WHAT THE EXERCISE ASKS
Across these entries, how many lines contain the word "panel"? Answer with only the number.
-- DATASET ENTRIES follows --
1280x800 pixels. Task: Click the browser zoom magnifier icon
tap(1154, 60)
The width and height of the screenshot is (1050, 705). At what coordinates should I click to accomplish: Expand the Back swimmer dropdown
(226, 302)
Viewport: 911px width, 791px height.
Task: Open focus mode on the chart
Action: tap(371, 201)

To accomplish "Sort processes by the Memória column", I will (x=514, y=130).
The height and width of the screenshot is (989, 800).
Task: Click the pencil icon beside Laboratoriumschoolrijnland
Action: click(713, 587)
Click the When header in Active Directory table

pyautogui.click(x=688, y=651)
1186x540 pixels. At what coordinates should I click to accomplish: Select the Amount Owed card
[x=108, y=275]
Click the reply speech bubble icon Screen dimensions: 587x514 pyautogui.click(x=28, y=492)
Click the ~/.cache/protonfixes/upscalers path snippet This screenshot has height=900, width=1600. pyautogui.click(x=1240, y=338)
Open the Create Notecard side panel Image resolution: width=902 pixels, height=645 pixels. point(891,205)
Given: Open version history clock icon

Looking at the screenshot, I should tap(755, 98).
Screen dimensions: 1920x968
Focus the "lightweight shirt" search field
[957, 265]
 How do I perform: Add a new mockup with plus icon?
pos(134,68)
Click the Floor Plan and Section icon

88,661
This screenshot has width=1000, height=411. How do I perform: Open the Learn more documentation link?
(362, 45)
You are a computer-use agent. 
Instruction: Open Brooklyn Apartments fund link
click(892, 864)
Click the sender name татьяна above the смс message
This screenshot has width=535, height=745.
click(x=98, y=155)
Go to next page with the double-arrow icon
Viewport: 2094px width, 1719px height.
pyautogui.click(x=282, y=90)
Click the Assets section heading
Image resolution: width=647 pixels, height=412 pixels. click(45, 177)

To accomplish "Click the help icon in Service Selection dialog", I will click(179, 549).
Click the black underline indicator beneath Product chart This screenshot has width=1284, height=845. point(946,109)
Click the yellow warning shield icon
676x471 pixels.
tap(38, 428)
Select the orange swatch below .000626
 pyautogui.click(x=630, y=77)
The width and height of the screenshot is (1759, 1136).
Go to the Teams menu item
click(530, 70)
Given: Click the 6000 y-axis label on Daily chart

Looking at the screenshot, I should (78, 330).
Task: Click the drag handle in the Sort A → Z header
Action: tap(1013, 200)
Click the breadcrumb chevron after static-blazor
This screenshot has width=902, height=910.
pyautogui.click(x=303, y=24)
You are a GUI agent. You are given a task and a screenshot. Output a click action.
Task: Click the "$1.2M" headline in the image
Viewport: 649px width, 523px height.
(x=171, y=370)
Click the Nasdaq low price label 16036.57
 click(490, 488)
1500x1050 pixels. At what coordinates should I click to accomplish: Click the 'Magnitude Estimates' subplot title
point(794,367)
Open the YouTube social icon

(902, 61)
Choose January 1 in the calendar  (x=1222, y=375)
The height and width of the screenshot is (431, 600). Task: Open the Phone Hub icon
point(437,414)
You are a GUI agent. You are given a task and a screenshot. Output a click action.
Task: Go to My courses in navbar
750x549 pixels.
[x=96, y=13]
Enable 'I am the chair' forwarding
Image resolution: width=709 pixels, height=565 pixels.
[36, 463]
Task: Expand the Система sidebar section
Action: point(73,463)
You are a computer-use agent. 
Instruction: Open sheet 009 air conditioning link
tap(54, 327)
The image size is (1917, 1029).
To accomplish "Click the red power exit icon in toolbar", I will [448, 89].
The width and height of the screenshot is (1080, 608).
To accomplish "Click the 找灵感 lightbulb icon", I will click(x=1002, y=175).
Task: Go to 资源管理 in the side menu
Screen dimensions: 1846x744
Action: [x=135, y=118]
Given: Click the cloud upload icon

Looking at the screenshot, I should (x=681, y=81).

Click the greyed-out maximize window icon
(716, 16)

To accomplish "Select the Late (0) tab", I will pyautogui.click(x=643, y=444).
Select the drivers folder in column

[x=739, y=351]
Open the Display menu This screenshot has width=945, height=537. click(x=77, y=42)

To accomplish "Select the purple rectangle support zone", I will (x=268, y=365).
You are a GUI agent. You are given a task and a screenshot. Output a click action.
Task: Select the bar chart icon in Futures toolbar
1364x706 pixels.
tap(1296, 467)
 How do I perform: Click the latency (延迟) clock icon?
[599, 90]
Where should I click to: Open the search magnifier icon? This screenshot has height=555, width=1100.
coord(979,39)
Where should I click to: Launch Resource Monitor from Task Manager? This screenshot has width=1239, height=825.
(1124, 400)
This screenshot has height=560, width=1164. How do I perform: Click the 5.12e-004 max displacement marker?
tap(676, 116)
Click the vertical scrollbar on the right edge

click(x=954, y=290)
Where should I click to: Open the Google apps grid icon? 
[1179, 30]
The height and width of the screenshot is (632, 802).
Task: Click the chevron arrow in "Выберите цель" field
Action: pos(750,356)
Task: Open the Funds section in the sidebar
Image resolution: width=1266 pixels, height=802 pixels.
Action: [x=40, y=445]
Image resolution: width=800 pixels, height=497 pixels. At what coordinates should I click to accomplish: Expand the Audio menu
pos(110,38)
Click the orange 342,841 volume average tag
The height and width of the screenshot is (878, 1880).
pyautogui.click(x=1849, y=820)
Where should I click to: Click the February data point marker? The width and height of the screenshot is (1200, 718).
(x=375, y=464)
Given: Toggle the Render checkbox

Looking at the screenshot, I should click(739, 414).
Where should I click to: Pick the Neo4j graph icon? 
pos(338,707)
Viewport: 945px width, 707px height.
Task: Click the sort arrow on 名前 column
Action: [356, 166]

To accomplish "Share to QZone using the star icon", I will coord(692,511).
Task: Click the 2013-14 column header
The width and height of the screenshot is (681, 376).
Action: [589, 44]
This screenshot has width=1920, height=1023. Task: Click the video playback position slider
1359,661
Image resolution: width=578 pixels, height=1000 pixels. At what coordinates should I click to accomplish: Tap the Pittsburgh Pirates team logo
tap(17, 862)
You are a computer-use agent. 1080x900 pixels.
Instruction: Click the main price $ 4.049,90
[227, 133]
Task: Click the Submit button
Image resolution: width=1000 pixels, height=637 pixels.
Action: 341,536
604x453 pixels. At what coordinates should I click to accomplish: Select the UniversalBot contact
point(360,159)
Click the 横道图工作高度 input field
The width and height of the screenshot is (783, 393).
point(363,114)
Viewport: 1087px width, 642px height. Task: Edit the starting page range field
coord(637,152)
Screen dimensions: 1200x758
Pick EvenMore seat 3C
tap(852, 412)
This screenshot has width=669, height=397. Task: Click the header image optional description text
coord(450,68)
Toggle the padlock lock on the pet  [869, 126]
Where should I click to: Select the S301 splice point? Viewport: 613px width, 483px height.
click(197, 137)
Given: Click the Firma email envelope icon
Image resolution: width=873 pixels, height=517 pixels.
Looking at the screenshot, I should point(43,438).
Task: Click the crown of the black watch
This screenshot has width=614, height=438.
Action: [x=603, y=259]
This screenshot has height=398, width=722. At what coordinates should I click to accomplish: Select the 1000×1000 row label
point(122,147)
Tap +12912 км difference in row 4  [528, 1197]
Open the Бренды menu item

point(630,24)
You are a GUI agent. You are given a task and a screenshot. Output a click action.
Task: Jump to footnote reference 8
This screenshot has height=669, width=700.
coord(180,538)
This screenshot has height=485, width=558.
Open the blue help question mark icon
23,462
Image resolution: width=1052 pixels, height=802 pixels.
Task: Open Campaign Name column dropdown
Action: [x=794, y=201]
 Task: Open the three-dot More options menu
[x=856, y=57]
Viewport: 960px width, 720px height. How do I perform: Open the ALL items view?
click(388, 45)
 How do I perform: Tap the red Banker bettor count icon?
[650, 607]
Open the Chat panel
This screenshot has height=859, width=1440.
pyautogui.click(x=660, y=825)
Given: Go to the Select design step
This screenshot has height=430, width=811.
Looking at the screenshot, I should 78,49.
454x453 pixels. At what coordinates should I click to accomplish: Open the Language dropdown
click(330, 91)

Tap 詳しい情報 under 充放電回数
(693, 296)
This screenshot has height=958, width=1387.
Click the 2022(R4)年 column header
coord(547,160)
-- DATASET ENTRIES concluded --
PROBLEM SOLUTION
2